Appellant might have had an arguable jury-charge claim.   It is error to submit to the jury a basis for criminal liability that is supported by legally insufficient evidence.9  Such error would have to be evaluated under the appropriate standard for harm, which depends on whether there was an objection at trial.10  In such a harm analysis, an appellate court could have considered the fact that the jury acquitted appellant of the murder offense.11  But appellant did not raise a jury-charge claim before the court of appeals, so his argument about the meaning of “pending” relates to no claim upon which he can obtain relief.

For these reasons, I concur in the Court's decision to dismiss appellant's petition as improvidently granted.

FOOTNOTES

1.   See Thurston v. State, No. 02–13–00242–CR, 2014 Tex.App. LEXIS 7800, *2 (Tex.App.-Fort Worth July 17, 2014) (not designated for publication).

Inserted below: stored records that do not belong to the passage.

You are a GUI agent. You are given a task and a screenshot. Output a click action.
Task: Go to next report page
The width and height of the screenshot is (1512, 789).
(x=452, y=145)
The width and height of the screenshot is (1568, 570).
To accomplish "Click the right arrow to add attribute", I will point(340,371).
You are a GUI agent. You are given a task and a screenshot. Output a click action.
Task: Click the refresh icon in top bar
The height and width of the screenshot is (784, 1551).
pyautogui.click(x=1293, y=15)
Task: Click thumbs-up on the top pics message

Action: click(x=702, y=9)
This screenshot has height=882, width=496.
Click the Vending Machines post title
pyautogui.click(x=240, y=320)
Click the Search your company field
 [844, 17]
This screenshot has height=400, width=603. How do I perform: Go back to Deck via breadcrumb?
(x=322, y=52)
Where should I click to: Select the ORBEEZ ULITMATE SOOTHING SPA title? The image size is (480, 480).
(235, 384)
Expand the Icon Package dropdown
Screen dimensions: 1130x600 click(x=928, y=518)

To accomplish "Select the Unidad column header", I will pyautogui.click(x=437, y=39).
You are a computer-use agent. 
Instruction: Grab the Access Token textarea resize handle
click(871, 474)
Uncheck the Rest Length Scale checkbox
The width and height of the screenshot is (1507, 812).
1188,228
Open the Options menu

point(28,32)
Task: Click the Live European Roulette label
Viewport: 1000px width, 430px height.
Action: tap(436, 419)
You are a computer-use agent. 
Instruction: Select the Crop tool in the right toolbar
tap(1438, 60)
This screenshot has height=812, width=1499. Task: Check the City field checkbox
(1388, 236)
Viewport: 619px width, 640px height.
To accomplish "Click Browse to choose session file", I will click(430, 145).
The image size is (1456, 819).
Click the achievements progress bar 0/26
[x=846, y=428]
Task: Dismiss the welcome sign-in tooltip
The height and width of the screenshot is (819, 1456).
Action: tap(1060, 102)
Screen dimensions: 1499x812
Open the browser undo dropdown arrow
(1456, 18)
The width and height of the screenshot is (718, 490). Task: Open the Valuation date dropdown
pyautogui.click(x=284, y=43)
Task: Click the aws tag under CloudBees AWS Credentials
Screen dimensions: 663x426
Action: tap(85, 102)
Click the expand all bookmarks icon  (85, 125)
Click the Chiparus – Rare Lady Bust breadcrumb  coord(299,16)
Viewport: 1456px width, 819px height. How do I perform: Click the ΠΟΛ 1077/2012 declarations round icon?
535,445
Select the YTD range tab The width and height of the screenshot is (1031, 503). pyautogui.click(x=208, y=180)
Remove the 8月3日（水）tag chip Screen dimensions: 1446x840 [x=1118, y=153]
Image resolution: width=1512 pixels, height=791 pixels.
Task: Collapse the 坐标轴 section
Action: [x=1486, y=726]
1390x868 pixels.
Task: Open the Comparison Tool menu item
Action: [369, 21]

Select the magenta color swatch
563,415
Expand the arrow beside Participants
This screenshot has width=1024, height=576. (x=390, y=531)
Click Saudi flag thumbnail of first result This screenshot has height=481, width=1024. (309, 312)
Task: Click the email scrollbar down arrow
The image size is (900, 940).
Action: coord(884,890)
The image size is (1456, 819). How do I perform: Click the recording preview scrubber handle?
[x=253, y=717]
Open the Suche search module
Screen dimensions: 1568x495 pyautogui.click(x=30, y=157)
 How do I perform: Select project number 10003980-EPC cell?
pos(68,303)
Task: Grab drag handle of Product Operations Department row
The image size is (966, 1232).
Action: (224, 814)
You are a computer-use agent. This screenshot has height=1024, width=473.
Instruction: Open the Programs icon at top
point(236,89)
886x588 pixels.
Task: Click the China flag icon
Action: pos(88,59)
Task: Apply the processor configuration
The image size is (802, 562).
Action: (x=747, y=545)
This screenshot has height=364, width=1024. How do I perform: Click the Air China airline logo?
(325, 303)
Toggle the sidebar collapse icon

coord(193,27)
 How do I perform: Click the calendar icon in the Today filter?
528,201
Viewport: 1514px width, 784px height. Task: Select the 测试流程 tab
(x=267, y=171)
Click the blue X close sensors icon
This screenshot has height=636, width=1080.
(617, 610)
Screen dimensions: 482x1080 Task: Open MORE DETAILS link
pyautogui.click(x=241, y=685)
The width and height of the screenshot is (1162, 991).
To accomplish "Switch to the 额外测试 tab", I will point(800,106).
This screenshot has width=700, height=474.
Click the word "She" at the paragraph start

2.   See Tex. Penal Code § 37.09(d)(1).

3.   See id. § 37.09(a)(1).

4.   See United States v. Powell, 469 U.S. 57, 68–69 (1984);  Dunn v. United States, 284 U.S. 390, 393 (1932).

5.   443 U.S. 307 (1979).

6.   See Ex parte Weinstein, 421 S.W.3d 656, 668 (Tex.Crim.App.2014) (“Applicant's attempts to conceal Jerry's body and his implausible explanations to police are strong evidence of applicant's consciousness of guilt.”).

7.   Griffin v. United States, 502 U.S. 46, 49, 59–60 (1991);  Gonzalez v. State, 8 S.W.3d 640, 641 (Tex.Crim.App.2000).

8.   Thurston, 2014 Tex.App. LEXIS 7800 at *3 n.3.

9.   Savant v. State, 544 S.W.2d 408, 408–09 (Tex.Crim.App.1976).

10.   Almanza v. State, 686 S.W.2d 157, 171 (Tex.Crim.App.1985) (op. on reh'g).

11.   See Schutz v. State, 63 S.W.3d 442, 446 (Tex.Crim.App.2001) (acquittal on other charge considered in harm analysis).

Per curiam.

Keller, P.J., filed a concurring opinion in which Johnson and Richardson, JJ., joined.